USTOA Annual Conference Opens in San Diego
by Daniel McCarthy
“I’d like to tell you a story about how I learned about traveling.”
That’s how Terry Dale, the president and CEO of the United States Tour Operators Association (USTOA), kicked off this week’s annual conference and marketplace in San Diego.
Dale, taking a seat on stage in a 1972 lazy-boy recliner that was shipped in from Arizona for the occasion with and an old fashioned photo carousel slide right next to it, told attendees about his childhood in Iowa, years spent mostly vacation-free.
His grandparents, however, were able to take bigger vacations. Their travel was mostly incentive trips every two years or so, typically to a state park or sometimes to Hawaii.
When they came back, Dale and his family experienced the trips through that carousel, seeing the world through those slides, catching glimpses of what life was like outside of their home state.
“It came from a carousel-like this and my grandma Dale like you see on the screen,” he said.
Those photos opened his eyes to the world of travel, a gift that he said he could never thank his grandmother for. Who he could thank, however, were the USTOA members on hand this week, members that have become Dale’s family over his decade-long tenure at the helm of USTOA.

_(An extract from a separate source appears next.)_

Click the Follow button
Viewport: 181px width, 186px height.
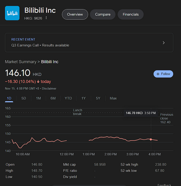(163, 74)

This week served as a celebration for Dale and his USTOA family, both of the continued return to travel and of its 50th anniversary as an association. It’s been a long five decades for USTOA, and no time has been more difficult than the last few years, but there’s a bright future, and intense commitment, ahead.
“There has been so much that our founders have accomplished to get us to this anniversary at this conference,” he said. “We now have a responsibility to our founders to make sure the next 50 years are even better.”

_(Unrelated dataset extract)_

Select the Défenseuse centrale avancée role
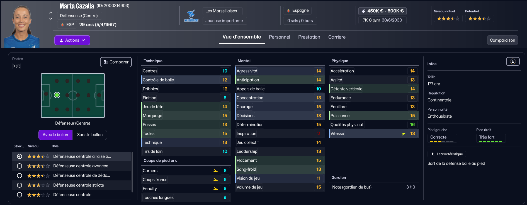(x=20, y=166)
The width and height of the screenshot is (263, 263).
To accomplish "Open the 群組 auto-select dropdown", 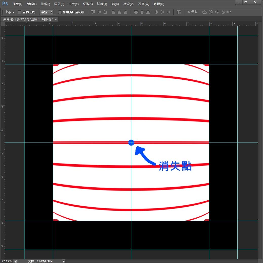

“We are going to change things for our clients, our destinations, and our world,” he said.
Charlie Ball, the USTOA chairman and EVP of land operations and customer service for Holland America Group, called the pandemic “a very very hard couple of years” filled with difficult decisions and lost friends and family members.
“As hard as our business has been hit there are others that have really suffered catastrophic loss,” he said, adding that even with that hardship, USTOA, and the travel industry, have to be ready to celebrate success.
“Difficult times have taught us about friendship, about collaboration, and about the real need to celebrate success. As we put the pandemic behind us let’s all hold on to that when times are good again.”
“Seeing you all here today is just such a great tonic that we are on the road back and we will do better in the future. Let’s take this couple of days to reconnect and reflect on how things are gonna be when we can share ht fit of travel again. For so long we haven’t had that luxury. Thank goodness it’s time,” he said.